* TASK BRIEF *
Your answer must be an exact retyping of the line containing "You are a GUI" and every line after it through the end of the records below, with no pictures and nothing else.

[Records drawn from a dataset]
BEGIN
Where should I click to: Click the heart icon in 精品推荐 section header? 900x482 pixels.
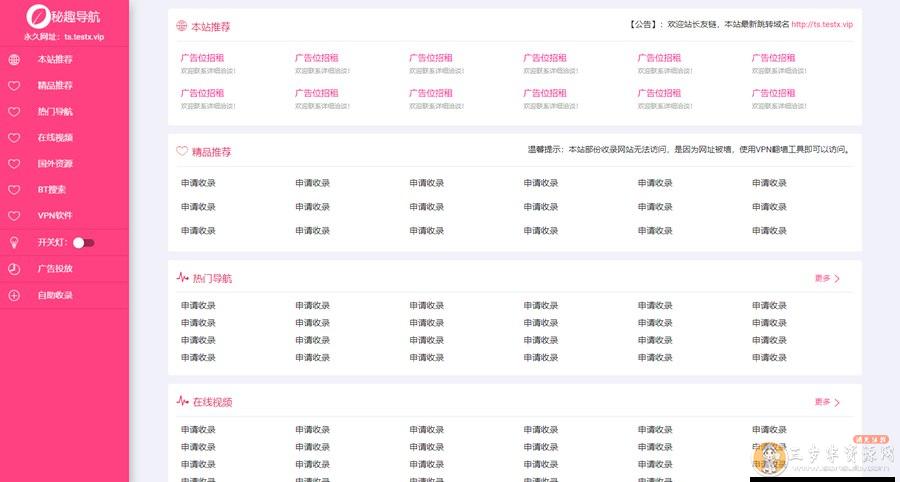tap(182, 152)
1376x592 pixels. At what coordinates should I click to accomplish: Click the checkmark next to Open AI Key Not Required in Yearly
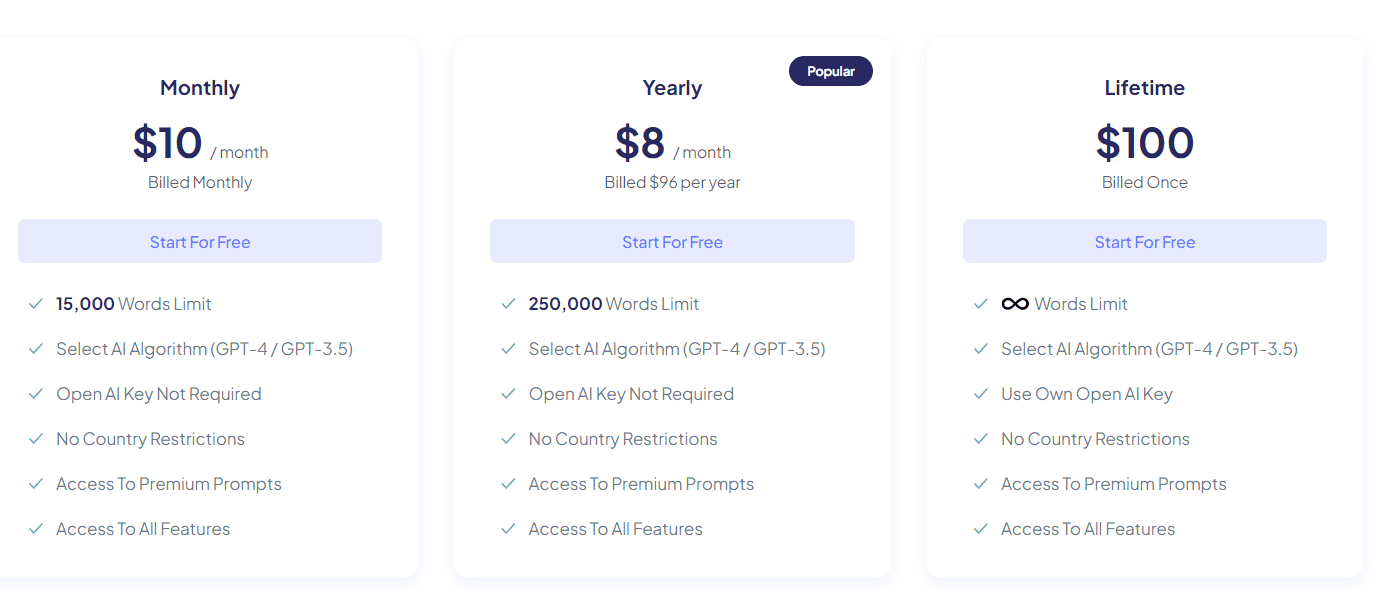[509, 393]
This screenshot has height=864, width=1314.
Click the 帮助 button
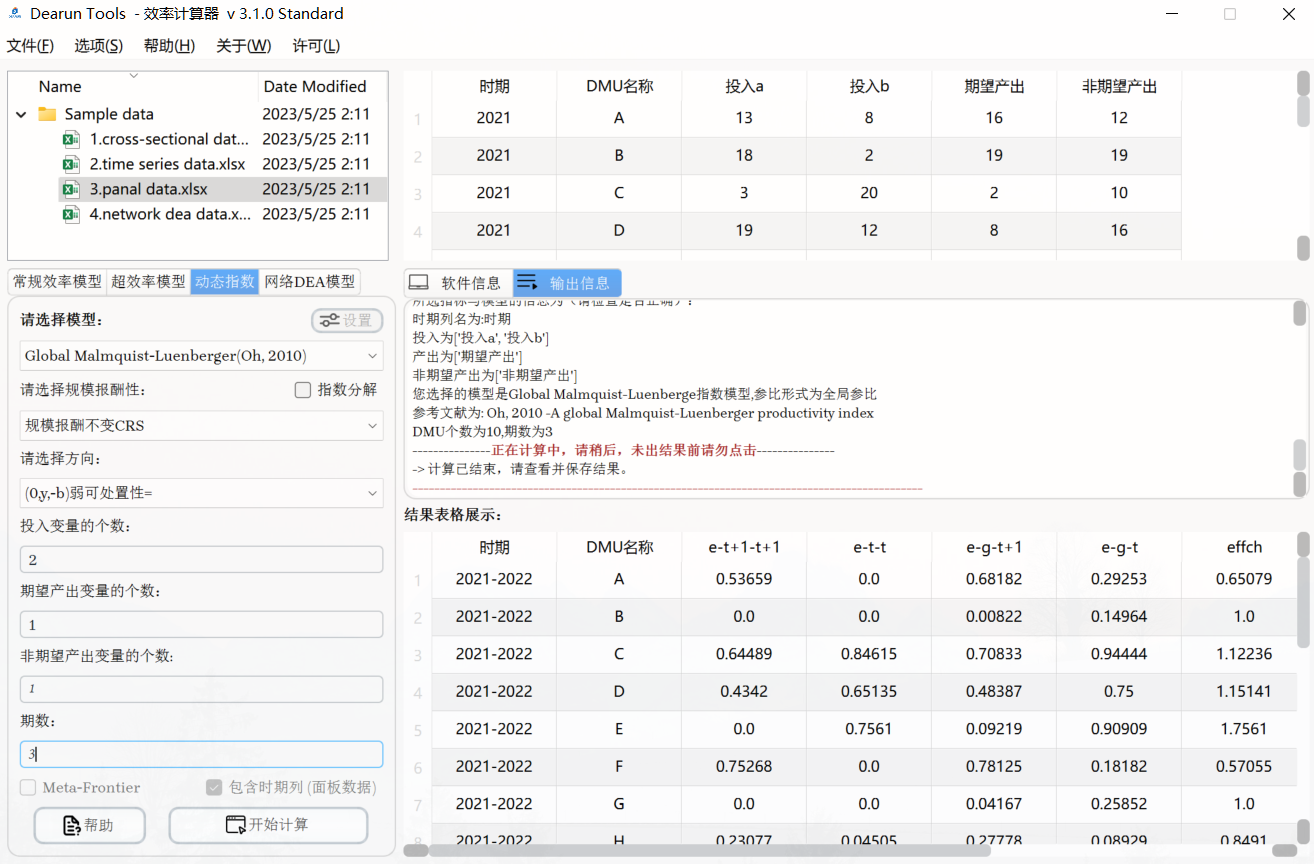[89, 825]
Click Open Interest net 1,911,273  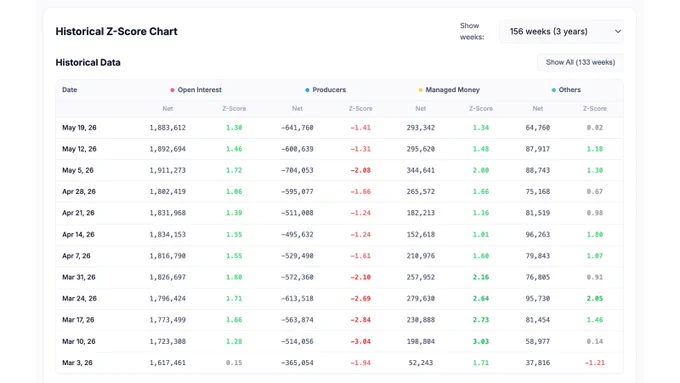(167, 170)
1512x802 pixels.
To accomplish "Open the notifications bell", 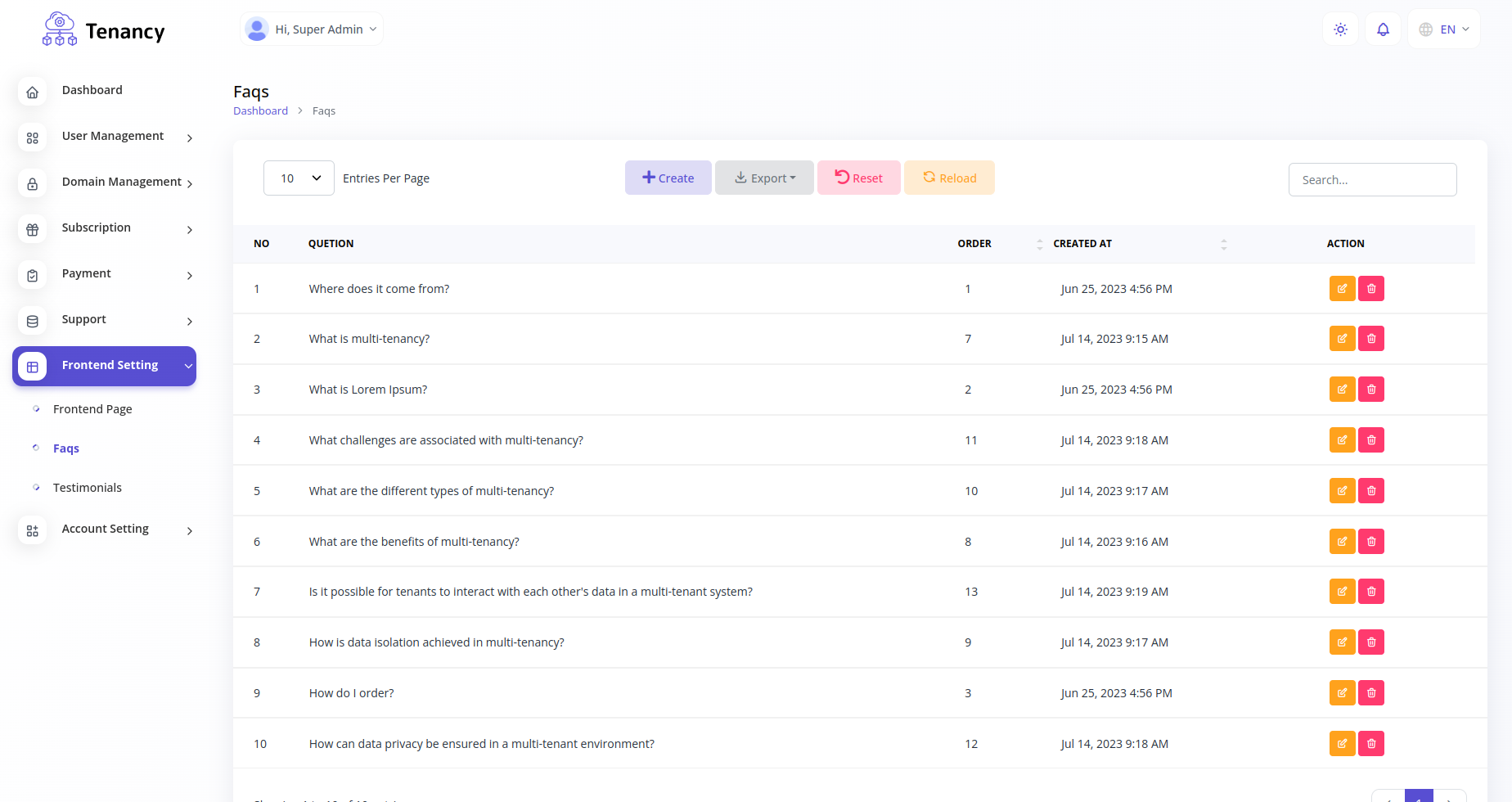I will [1383, 29].
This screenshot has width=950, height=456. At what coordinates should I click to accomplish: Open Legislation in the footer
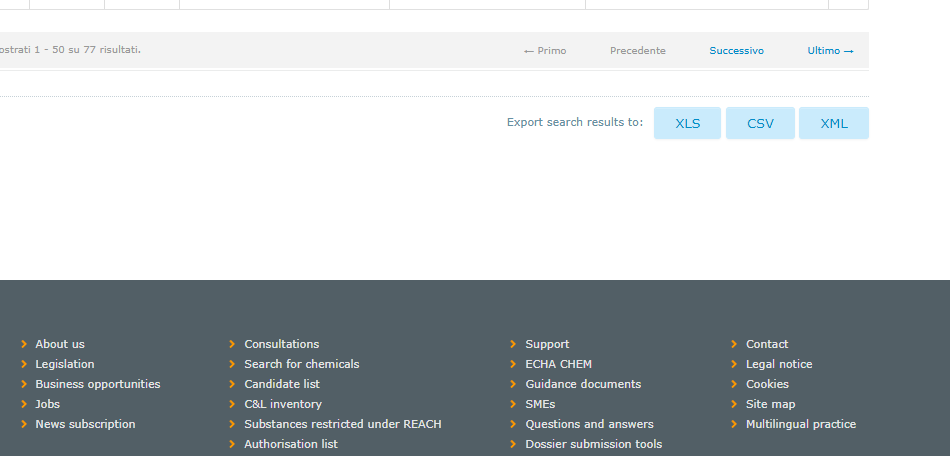point(65,364)
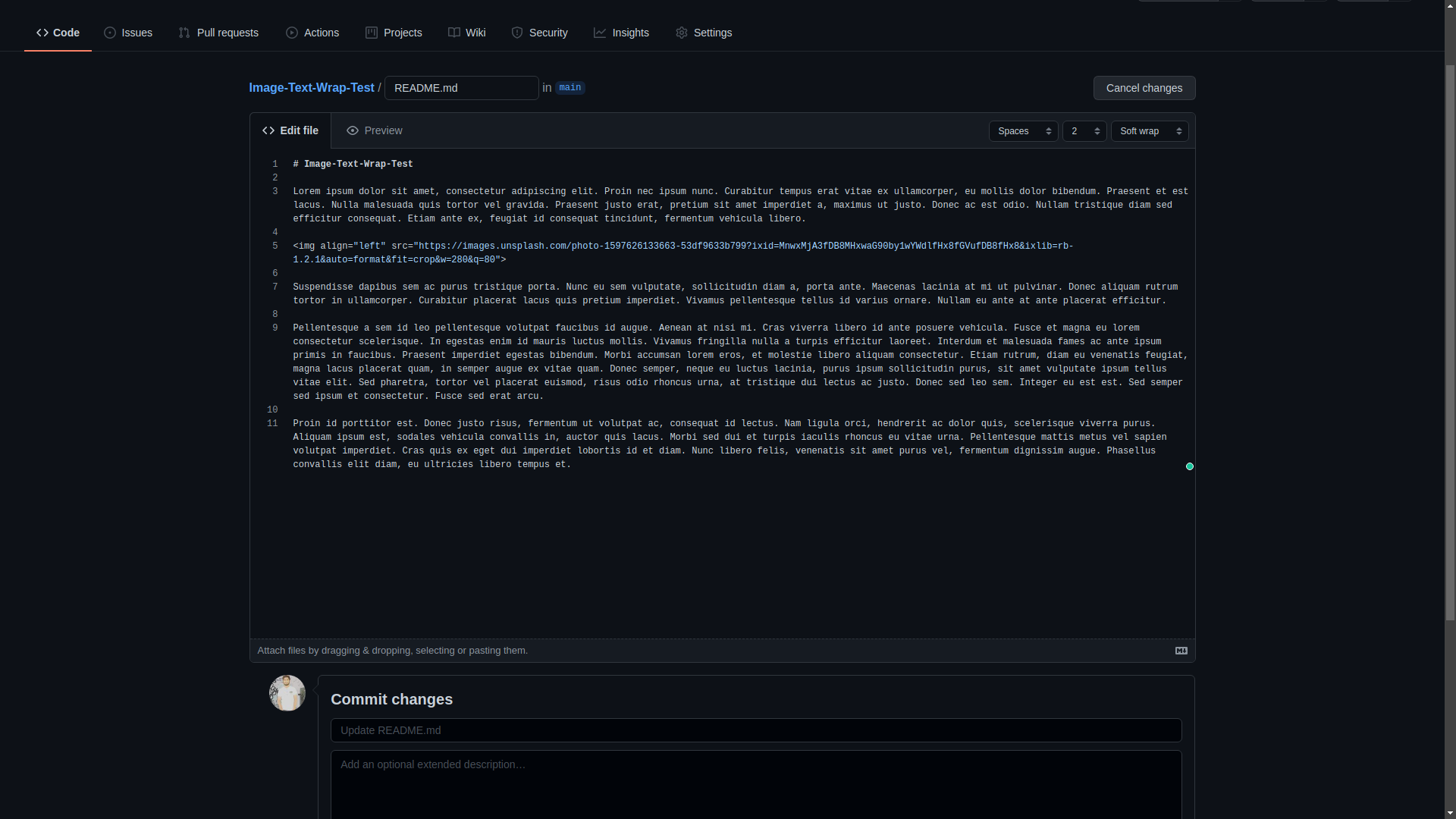Click the Wiki tab icon
Image resolution: width=1456 pixels, height=819 pixels.
[454, 32]
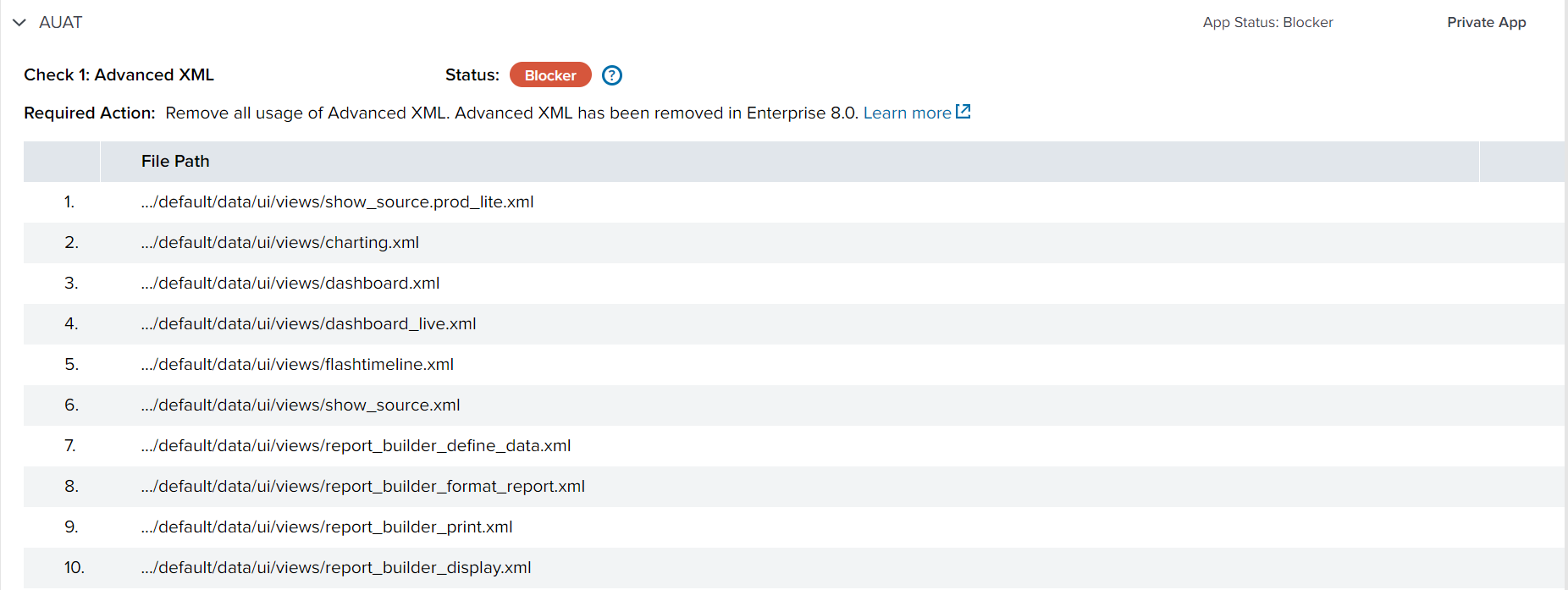Click the help question mark icon
This screenshot has width=1568, height=590.
612,75
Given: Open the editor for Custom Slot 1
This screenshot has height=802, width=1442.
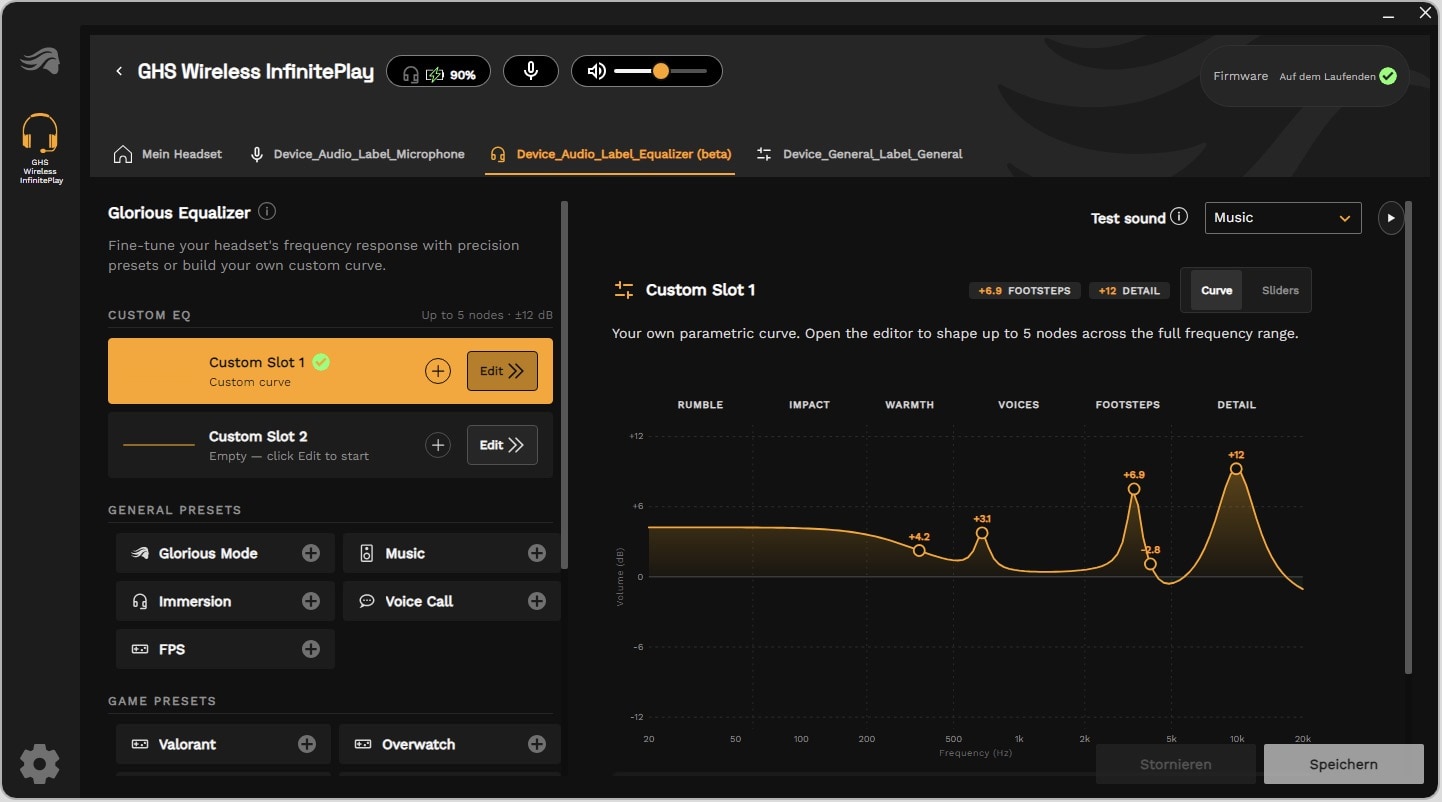Looking at the screenshot, I should point(502,371).
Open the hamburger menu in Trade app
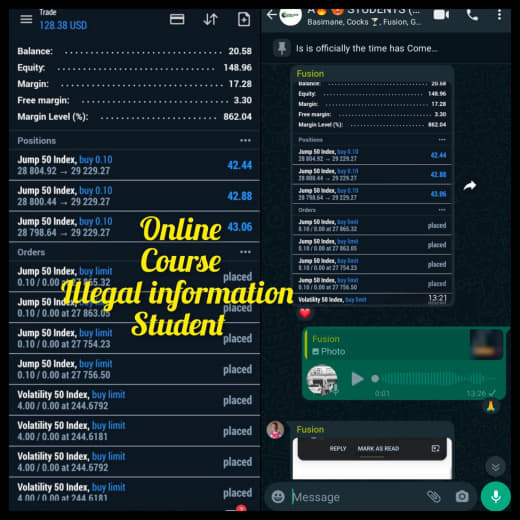Viewport: 520px width, 520px height. coord(26,19)
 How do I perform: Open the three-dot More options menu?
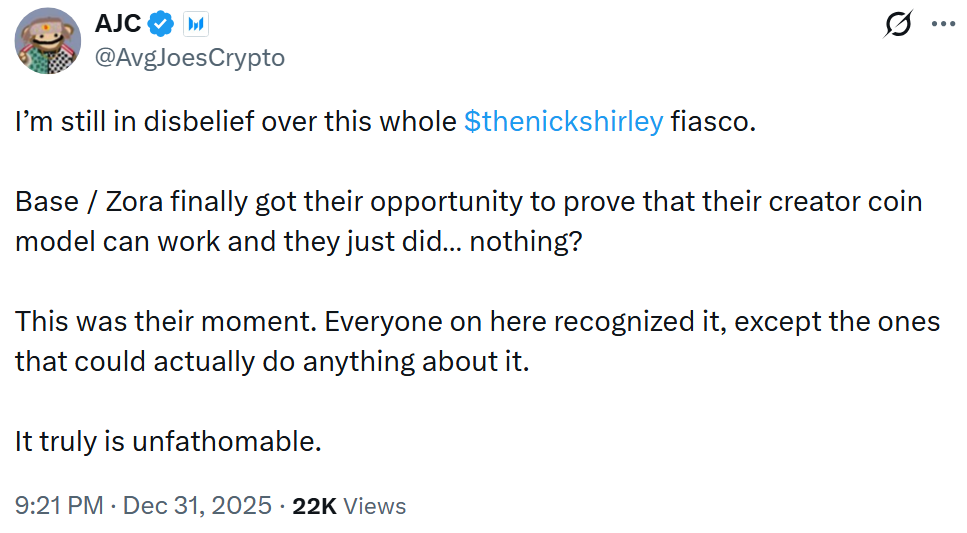coord(943,26)
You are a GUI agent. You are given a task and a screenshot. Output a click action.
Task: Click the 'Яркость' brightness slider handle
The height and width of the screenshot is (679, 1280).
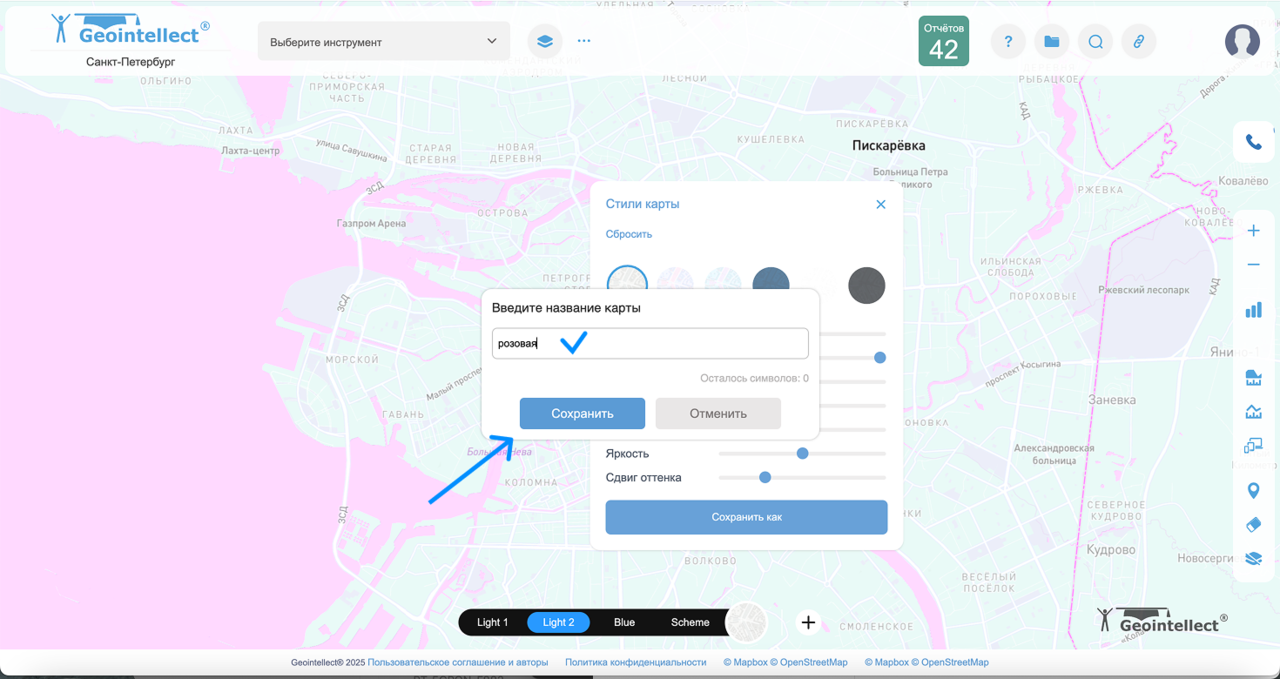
END
* RESULT *
You are a GUI agent. You are given a task and a screenshot. Output a click action.
Task: Click the 'Яркость' brightness slider handle
The height and width of the screenshot is (679, 1280).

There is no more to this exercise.